Why should I not escape from myself? I have nothing to be proud of, and by being identified with my wife, who is much better than I am, I get away from myself.’ Of course, the vast majority escape from themselves. But by escaping from yourself, you have become dependent. Dependence grows stronger, escapes more essential, in proportion to the fear of ‘what is’. The wife, the book, the radio, become extraordinarily important; escapes come to be all-significant, of the greatest value. I use my wife as a means of running away from myself, so I am attached to her. I must possess her, I must not lose her; and she likes to be possessed, for she is also using me. There is a common need to escape, and mutually we use each other. This usage is called love. You do not like what you are, and so you run away from yourself, from ‘what is’.

‘I see something in that, it makes sense. But what is one escaping from?’

From your own loneliness, your own emptiness, from what you are. If you run away without seeing ‘what is’, you obviously cannot understand it; so first you have to stop running, escaping, and only then can you watch yourself as you are. But you cannot observe ‘what is’ if you are always criticising it, if you like or dislike it. You call it loneliness and run away from it; and the very running away from ‘what is’ is fear. You are afraid of this loneliness, of this emptiness, and dependence is the covering of it. So fear is constant; it is constant as long as you are running away from ‘what is’. To be completely identified with something, with a person or an idea, is not a guarantee of final escape, for this fear is always in the background.
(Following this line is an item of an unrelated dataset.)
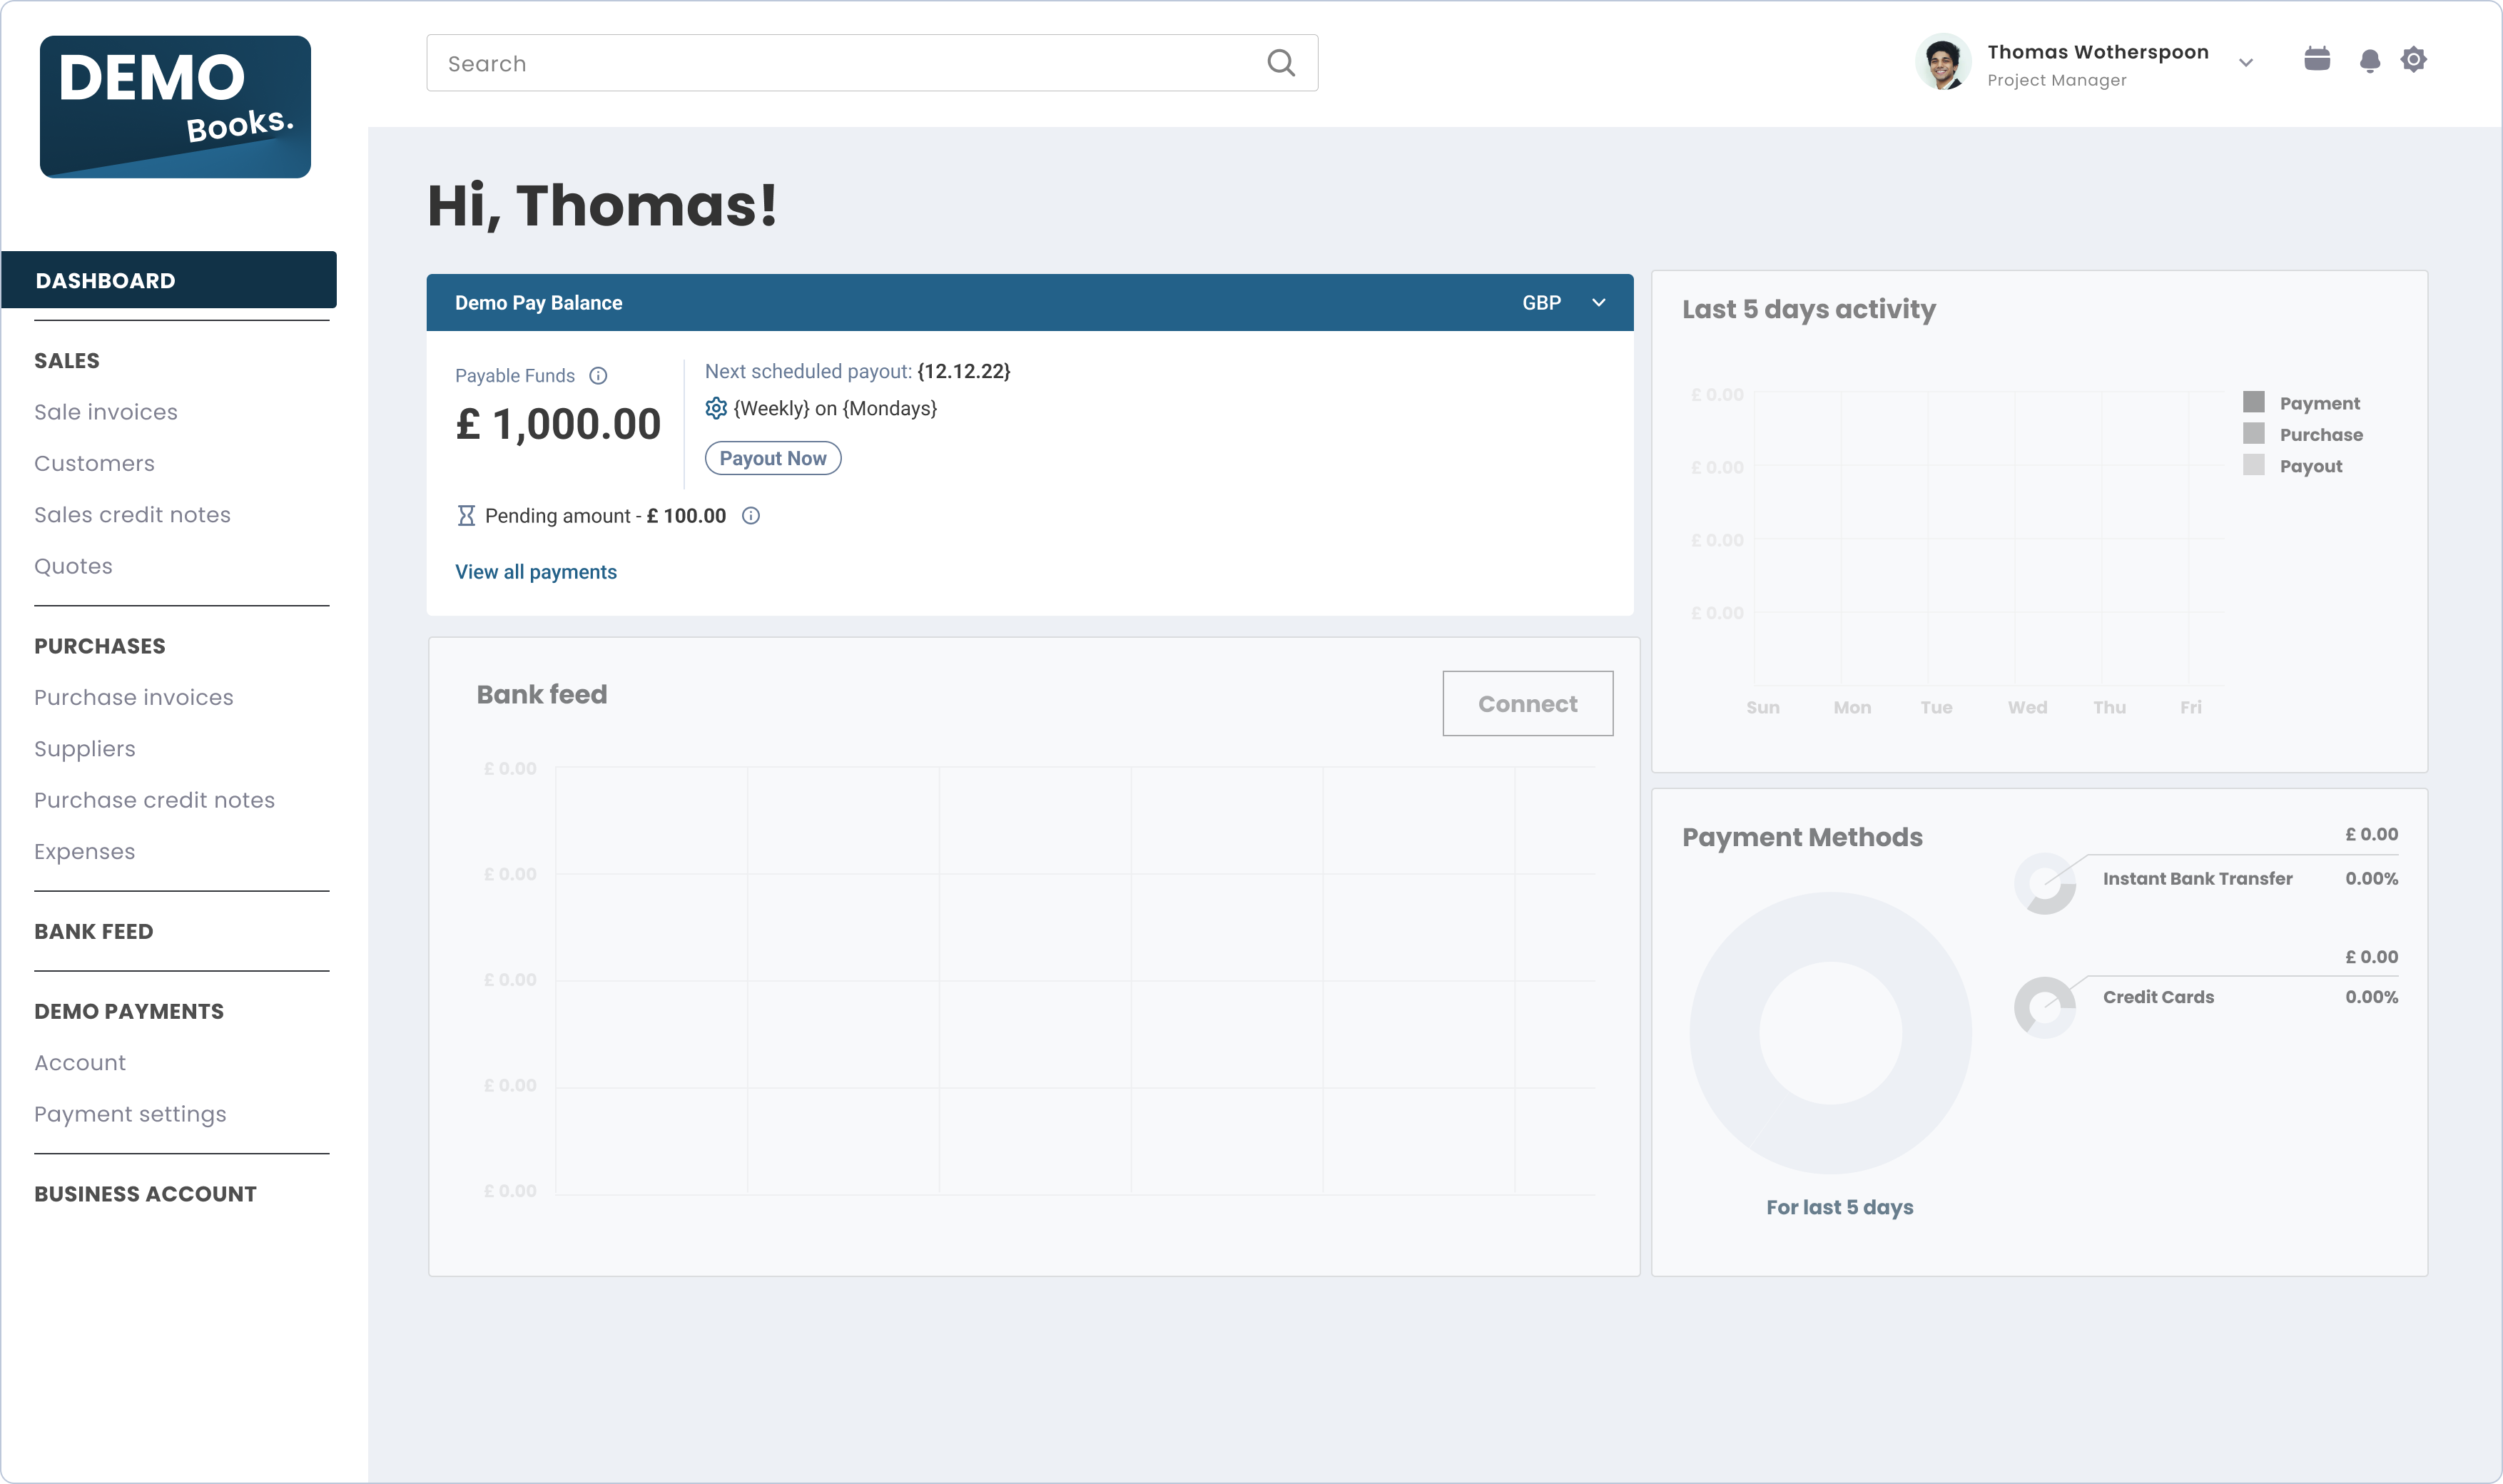
Task: Expand the GBP currency dropdown
Action: click(x=1598, y=303)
It comes through dreams, when there is a break in identification; and there is always a break in identification, unless one is unbalanced.

‘Then my fear arises from my own hollowness, my insufficiency. I see that; but what am I to do about it?’

You cannot do anything about it. Whatever you do is an activity of escape. That is the most essential thing to realise. Then you will see that you are not different or separate from that hollowness. You are that insufficiency. The observer is the observed emptiness. Then if you proceed further, there is no longer calling it loneliness; the terming of it has ceased. If you proceed still further, which is rather arduous, the thing known as loneliness is not; there is a complete cessation of loneliness, emptiness, of the thinker as the thought. This alone puts an end to fear.

‘Then what is love?’

Love is not identification; it is not thought about the loved. You do not think about love when it is there; you think about it only when it is absent, when there is distance between you and the object of your love. When there is direct communion, there is no thought, no image, no revival of memory; it is when the communion breaks, at any level, that the process of thought, of imagination, begins. Love is not of the mind. The mind makes the smoke of envy, of holding, of missing, of recalling the past, of longing for tomorrow, of sorrow and worry; and this effectively smothers the flame. When the smoke is not, the flame is. The two cannot exist together; the thought that they exist together is merely a wish. A wish is a projection of thought, and thought is not love.